Sawda m’a expliqué que ce qui s’était passé était normal. Pourquoi passeraient-ils l’hymne national palestinien dans une école libanaise ? Est-ce que l’hymne national libanais était entonné tous les matins dans les établissements de l’Unrwa ? Plus encore, participer au chant ne signifiait pas que j’avais perdu mon identité ou que j’étais devenue Libanaise. « Tu es d’origine palestinienne, de Kweikat, le village de ta grand-mère et de ton grand-père », a-t-elle insisté. « Personne ne peut t’ôter ce qui coule dans tes veines. Ma chère fille, chacun en ce vaste monde a un pays, une identité et des traditions qui lui ressemblent et qu’il doit préserver ». Elle a ajouté que nous vivions au Liban depuis la Nakba et qu’il était utile que les deux cultures se mélangent parce que cela les enrichirait. Elle a évoqué la boutique de mon grand-père hors du camp, où il traitait avec des clients de différentes nationalités. Ce jour-là, ma grand-mère n’a bien sûr pas oublié de mentionner les parents de ma mère qui, bien qu’ils aient été naturalisés libanais dans des circonstances politiques particulières, continuaient à vivre dans le camp, près des leurs.

Les mots de Sawda m’ont fait réaliser à quel point je comprenais mal les raisons de ma colère. J’étais honteuse de mon comportement inapproprié à son encontre. Remarquant mes joues rouges, elle a conclu : « Ton nom est Tahani Nassar, personne ne s’adresse à toi autrement. Avant que tu ne te changes, rappelle-toi que le « hattah » n’est pas un symbole politique, et dis à ton professeur que ton grand-père le portait sur la tête quand il labourait la terre à Kweikat. »
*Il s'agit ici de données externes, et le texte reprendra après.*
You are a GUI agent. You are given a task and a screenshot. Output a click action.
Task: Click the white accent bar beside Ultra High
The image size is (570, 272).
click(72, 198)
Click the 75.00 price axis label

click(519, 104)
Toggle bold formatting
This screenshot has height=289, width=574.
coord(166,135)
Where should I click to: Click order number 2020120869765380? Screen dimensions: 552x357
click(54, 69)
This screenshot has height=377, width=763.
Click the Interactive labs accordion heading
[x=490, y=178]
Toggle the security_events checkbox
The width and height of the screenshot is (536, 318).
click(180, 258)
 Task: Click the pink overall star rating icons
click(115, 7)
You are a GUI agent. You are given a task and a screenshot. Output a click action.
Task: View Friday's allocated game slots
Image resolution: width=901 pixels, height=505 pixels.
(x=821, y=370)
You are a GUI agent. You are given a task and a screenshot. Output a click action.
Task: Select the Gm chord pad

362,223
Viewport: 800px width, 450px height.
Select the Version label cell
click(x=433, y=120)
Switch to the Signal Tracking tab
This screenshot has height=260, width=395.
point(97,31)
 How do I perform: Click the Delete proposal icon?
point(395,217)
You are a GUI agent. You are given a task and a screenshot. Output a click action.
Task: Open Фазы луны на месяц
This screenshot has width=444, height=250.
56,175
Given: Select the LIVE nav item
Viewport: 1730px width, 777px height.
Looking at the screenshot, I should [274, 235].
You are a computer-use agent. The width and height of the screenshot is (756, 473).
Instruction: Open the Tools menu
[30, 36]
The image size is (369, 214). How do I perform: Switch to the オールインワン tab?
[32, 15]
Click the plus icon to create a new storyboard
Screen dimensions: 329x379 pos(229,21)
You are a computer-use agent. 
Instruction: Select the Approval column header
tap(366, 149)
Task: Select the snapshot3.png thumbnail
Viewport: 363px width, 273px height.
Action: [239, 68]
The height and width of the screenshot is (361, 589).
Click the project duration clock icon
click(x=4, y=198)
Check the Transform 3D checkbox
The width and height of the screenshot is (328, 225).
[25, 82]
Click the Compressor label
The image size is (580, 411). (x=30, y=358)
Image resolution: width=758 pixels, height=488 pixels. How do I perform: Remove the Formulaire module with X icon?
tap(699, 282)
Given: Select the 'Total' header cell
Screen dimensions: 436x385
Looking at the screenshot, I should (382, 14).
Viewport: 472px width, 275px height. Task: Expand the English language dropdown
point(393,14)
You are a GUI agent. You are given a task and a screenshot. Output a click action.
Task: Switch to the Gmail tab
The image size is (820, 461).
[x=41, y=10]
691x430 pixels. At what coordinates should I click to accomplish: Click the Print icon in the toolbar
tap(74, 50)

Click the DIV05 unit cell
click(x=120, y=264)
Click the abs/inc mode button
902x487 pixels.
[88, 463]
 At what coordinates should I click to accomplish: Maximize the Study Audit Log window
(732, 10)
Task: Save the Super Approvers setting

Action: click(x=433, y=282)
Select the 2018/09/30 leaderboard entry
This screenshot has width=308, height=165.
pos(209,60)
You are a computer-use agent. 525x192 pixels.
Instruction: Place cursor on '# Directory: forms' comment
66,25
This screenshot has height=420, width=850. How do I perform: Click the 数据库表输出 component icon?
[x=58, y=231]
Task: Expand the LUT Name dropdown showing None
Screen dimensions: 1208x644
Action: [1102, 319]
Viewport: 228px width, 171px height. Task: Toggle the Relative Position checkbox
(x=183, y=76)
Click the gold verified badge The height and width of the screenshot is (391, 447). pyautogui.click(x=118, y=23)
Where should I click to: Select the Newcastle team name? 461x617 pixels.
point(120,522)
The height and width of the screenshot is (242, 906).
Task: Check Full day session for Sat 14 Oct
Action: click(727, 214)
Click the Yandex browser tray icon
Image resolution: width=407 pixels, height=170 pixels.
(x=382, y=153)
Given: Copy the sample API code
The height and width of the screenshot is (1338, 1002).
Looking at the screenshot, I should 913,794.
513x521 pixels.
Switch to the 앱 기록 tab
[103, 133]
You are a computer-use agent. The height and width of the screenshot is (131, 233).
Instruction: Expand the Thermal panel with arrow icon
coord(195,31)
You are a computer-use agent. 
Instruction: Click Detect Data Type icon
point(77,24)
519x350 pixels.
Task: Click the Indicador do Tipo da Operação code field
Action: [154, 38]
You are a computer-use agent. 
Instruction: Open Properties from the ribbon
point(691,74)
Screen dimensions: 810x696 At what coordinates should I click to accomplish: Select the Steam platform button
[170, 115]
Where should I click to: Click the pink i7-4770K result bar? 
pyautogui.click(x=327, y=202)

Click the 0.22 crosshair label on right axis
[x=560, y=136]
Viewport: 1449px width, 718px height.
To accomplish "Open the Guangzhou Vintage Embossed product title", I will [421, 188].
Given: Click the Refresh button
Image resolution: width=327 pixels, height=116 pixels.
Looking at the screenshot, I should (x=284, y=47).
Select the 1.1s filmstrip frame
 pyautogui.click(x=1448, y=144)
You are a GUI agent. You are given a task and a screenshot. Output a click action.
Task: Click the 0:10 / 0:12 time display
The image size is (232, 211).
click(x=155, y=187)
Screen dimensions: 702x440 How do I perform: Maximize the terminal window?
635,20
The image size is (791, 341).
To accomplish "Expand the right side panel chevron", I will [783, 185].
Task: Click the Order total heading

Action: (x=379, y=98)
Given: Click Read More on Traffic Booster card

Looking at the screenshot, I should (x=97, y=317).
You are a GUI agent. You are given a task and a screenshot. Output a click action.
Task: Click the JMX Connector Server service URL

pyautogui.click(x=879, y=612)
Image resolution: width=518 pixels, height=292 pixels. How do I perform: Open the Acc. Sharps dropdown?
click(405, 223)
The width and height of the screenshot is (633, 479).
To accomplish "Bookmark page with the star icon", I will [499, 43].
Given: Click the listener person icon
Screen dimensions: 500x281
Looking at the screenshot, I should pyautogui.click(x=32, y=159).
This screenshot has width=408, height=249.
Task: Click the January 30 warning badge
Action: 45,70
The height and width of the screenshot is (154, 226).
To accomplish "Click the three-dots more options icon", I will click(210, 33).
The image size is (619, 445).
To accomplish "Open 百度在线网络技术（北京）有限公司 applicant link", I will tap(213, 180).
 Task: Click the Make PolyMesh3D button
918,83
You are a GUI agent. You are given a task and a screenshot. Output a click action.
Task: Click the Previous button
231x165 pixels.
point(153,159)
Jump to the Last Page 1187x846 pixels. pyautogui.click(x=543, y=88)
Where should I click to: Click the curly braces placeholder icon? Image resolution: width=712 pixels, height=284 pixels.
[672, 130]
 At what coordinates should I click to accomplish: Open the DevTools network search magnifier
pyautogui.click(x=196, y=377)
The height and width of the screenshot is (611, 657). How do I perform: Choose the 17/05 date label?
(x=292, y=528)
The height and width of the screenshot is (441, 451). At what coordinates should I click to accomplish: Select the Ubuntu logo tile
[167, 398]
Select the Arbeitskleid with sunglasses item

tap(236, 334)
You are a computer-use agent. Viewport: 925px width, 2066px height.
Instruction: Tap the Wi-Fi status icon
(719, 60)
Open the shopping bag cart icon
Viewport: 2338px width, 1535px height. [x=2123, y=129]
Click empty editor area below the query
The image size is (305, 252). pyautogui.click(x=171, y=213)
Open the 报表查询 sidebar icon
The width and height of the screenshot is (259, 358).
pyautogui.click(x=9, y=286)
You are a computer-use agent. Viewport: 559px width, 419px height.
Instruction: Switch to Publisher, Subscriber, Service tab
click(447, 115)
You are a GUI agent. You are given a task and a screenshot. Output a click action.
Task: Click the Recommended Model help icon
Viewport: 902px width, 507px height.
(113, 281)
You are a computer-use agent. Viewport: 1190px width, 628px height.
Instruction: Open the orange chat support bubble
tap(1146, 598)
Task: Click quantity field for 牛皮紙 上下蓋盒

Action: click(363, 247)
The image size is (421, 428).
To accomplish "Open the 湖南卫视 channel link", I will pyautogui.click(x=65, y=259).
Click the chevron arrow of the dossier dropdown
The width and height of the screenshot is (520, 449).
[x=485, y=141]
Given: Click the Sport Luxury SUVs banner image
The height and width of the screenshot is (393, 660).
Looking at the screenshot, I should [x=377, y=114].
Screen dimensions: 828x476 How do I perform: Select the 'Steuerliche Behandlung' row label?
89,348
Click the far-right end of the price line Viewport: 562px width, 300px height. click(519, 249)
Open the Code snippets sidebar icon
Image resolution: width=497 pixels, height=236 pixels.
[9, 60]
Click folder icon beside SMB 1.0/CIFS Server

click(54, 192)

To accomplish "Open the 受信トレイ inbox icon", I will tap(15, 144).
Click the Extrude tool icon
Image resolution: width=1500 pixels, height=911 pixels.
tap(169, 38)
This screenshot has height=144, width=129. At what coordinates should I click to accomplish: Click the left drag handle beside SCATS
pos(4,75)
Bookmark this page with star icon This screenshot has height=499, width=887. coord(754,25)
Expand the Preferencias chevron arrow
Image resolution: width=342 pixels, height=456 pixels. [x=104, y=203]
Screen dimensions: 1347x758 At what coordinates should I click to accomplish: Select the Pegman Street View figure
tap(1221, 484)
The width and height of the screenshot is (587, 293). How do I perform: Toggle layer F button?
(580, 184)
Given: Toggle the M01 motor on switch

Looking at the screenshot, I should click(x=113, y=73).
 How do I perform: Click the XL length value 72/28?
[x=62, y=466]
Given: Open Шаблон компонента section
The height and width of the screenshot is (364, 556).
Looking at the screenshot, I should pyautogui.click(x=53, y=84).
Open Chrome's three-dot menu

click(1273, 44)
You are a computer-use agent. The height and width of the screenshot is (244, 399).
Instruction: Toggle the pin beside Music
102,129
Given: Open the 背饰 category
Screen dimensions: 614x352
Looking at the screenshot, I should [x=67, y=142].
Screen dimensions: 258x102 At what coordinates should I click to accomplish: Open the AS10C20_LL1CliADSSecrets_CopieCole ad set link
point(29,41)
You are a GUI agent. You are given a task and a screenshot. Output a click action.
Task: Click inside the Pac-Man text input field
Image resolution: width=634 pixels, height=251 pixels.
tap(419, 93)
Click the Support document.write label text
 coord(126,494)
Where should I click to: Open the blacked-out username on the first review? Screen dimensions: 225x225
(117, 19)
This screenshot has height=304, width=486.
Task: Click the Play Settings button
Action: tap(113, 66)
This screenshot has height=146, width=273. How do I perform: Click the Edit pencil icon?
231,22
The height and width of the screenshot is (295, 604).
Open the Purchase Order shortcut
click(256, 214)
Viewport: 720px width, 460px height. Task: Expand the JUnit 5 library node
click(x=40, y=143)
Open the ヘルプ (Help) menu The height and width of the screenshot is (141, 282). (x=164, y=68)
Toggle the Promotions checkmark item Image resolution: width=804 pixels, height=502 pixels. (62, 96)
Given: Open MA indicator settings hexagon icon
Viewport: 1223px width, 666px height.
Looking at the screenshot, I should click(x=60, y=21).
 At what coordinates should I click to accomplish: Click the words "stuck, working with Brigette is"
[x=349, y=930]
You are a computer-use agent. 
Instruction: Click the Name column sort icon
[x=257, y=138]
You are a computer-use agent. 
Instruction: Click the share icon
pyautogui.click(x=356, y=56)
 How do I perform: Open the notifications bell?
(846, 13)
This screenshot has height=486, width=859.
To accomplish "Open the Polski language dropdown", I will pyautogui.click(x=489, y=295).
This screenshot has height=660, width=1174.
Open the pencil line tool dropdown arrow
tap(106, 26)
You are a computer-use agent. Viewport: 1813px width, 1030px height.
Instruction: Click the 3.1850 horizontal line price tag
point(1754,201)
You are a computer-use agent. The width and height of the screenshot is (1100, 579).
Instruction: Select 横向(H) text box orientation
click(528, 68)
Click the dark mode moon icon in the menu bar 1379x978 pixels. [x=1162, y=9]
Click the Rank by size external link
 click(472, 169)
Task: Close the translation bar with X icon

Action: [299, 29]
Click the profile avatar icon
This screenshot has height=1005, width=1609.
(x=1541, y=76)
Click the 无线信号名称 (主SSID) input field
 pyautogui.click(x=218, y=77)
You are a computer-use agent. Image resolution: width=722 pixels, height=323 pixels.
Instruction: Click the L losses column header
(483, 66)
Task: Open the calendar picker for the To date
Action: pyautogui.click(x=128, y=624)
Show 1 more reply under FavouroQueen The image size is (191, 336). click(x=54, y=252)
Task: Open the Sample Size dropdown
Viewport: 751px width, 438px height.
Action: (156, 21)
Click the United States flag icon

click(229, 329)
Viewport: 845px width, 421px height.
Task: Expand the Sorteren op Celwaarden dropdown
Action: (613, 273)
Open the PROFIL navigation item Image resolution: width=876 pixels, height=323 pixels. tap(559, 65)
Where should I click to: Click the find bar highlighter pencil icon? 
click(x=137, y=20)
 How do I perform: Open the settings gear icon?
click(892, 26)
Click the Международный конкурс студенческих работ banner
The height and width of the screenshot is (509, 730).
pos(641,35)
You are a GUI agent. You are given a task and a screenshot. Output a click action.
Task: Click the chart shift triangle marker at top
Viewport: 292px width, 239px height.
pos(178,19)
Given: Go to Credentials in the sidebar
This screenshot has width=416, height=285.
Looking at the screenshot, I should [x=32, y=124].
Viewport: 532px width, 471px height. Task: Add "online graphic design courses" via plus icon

Ce jour-là, j’ai beaucoup appris. Sawda a toujours été un bon professeur, malgré sa personnalité stricte et sa nature revêche, que la plupart des membres de la famille et, peut-être, les voisins ne supportaient pas. Je me demande aujourd’hui si j’aurais été la personne que je suis devenue sans sa sagesse et sans le camp qui a façonné mon appartenance à mon identité nationale. Il n’a pas été facile à mes aïeux de traverser la frontière libano-palestinienne à pied en 1948, à la recherche d’un refuge pour leurs enfants. Le camp n’est probablement pas un lieu idéal pour des enfants. Il a cependant été pour moi et pour toute ma génération un endroit qui nous a assuré nos droits en tant qu’enfants, un endroit sûr pour grandir. Parmi les étroites ruelles et les quartiers modestes, nous avons joué la « zahfa » et couru derrière le marchand de « kaak » quand il oubliait de nous donner une poignée de thym dans du papier. Dans le camp, les portes des maisons restaient ouvertes depuis le matin. Les passants pouvaient voir les réunions autour d’un café le matin, ou d’un thé l’après-midi. Les murs du camp étaient couverts de dessins et de citations qui contribuaient à renforcer notre identité, allant d’une carte complète de la Palestine avec tous les noms des villages déplacés de la Haute Galilée, jusqu’à l’image du personnage de « Hanzala », qui était notre ami quand nous avions son âge, et qui a supporté nos bêtises le jour où nous avions frotté nos crayons de couleurs jusqu’à leur épuisement afin de lui changer la couleur de ses habits. Bref, c’est l’endroit qui nous a donné, en tant qu’enfants palestiniens, le droit de vivre notre identité en termes de langue, d’us et de coutumes, et qui nous a appris dès notre plus jeune âge que nous étions de nationalité palestinienne dans un environnement libanais, où les enfants portent la nationalité de leur pays. Parce que c’est leur droit, le nôtre et celui de tous les enfants de la terre.

Tahani Nassar est auteure palestinienne, professeur universitaire et directrice du « Dar-the Creative Hub ».